▶ What you need to do:
A. In the article on the Ede football club, rewrite the part starting at "DTS Ede maintains" and ending at "Saturday amateur football.", swapping "cultural centre" for "community centre".
B. Using the article on the Ede football club, answer these questions:
(i) On what date was the club founded?
(ii) Which professional club does DTS Ede have a cooperation agreement with?
(iii) In what year did the club move to Sportpark Inschoten?
C. Go on with the article on the Ede football club from where it stops.

DTS Ede (Door Training Sterk Ede) is a Dutch amateur football club based in Ede, Gelderland, Netherlands. The club was founded on 12 March 1935. Its home ground is Sportpark Inschoten. The club colours are blue and white. Until the 2010–11 season, the club was known as DTS '35.

DTS Ede maintains a cooperation agreement with professional club SBV Vitesse.

== History ==

=== Foundation and early years (1935–1950) ===
DTS '35 was founded in 1935 in Ede. In its early years, the club played matches on fields located behind the cultural centre De Reehorst, which at the time was owned by the Algemene Kunstzijde Unie. The club gradually established itself within regional Saturday amateur football.

=== Growth and relocation (1950–1980) ===
During the 1950s and 1960s, DTS expanded its activities and played at several locations in and around Ede. The development of the sports complex at Klaphekweg provided the club with a more permanent home and supported further growth in membership and organisation.

=== Sportpark Inschoten (1981–present) ===
In 1981, DTS relocated to the newly developed Sportpark Inschoten, where it continues to play today. Since then, the club has grown into one of the most prominent amateur football clubs in the region.

=== Competitive record ===
Over the decades, DTS has competed in various levels of the Dutch amateur football system, including the Hoofdklasse (now part of the Vierde Divisie) and the Eerste Klasse. The club has been considered a stable presence within the higher levels of Dutch amateur football.

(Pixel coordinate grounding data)
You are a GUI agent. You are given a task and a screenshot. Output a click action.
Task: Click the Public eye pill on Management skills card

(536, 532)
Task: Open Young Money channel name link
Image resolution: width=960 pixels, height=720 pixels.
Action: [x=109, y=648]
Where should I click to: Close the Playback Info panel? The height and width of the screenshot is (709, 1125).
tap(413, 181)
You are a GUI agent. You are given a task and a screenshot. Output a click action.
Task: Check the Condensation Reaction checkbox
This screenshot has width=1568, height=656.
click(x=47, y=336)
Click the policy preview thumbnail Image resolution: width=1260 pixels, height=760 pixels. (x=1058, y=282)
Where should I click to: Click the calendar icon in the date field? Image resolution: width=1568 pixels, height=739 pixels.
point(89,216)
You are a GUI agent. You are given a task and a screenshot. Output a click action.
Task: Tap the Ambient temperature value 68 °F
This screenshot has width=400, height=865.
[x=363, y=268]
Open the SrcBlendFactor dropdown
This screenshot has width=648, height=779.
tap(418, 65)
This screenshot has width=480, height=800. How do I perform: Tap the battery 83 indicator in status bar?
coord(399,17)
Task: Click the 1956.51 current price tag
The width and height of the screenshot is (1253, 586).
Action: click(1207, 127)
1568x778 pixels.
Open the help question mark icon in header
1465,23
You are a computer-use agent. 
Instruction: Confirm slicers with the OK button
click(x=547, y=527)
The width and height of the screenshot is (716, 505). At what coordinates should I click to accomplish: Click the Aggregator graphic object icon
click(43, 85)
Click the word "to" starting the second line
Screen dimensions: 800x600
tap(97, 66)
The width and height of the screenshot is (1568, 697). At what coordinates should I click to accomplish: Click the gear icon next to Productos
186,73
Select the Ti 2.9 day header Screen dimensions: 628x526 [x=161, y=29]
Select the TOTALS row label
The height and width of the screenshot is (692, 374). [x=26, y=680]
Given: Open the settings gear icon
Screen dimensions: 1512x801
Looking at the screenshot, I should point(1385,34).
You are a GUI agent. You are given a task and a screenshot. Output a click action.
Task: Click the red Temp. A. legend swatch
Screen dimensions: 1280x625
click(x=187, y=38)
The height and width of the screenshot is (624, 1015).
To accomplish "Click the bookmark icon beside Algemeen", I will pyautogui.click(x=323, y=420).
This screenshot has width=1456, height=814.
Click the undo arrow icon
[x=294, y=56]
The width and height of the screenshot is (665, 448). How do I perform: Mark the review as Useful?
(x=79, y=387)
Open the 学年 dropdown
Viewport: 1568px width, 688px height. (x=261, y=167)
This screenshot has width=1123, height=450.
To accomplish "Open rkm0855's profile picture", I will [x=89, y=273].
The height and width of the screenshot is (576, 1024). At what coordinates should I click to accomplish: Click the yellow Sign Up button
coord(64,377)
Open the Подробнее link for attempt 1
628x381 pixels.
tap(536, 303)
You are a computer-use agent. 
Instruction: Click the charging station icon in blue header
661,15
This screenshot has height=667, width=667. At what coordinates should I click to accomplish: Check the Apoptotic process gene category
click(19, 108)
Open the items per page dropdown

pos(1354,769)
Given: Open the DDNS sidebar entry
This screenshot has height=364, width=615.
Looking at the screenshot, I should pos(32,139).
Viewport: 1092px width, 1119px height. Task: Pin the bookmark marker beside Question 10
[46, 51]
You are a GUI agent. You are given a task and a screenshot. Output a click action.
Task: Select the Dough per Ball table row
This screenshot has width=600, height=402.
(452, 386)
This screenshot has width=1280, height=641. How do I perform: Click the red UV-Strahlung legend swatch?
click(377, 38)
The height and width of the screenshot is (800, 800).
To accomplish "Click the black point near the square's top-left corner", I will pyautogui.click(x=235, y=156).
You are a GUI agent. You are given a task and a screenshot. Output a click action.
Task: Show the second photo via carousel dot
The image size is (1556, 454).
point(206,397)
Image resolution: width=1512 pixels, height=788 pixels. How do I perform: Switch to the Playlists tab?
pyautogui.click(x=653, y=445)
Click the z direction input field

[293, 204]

▶ Numbered answers:
A.
DTS Ede maintains a cooperation agreement with professional club SBV Vitesse.

== History ==

=== Foundation and early years (1935–1950) ===
DTS '35 was founded in 1935 in Ede. In its early years, the club played matches on fields located behind the community centre De Reehorst, which at the time was owned by the Algemene Kunstzijde Unie. The club gradually established itself within regional Saturday amateur football.

B.
(i) 12 March 1935
(ii) SBV Vitesse
(iii) 1981

C.
== Youth academy ==

The youth department includes teams from Under-8 through Under-23 levels and provides football for both boys and girls.

The highest youth teams compete at divisional level within competitions organised by the Royal Dutch Football Association (KNVB). The club employs licensed coaches and offers specialist goalkeeper and technical training. Video analysis is used for selected teams.

=== Youth tournaments ===

DTS Ede annually organises two major youth tournaments at Sportpark Inschoten:

- International U13 Tournament – traditionally held on Easter Monday. The 2025 edition marked the 58th staging of the event. Participating clubs have included youth teams from professional organisations in the Netherlands, Belgium and Germany, such as PEC Zwolle, FC Groningen, SC Cambuur, KV Kortrijk, KVC Westerlo, Fortuna Düsseldorf and Rot-Weiss Essen.

- U15 Tournament – first held in 2003 and staged for the 22nd time in 2025.

== Men's team ==

=== First team ===
The men's first team competes in the Eerste Klasse Saturday division (2025–26 season).

The club has achieved multiple promotions between the Tweede Klasse, Eerste Klasse and Hoofdklasse levels. It won the Eerste Klasse championship in the 2011–12 season.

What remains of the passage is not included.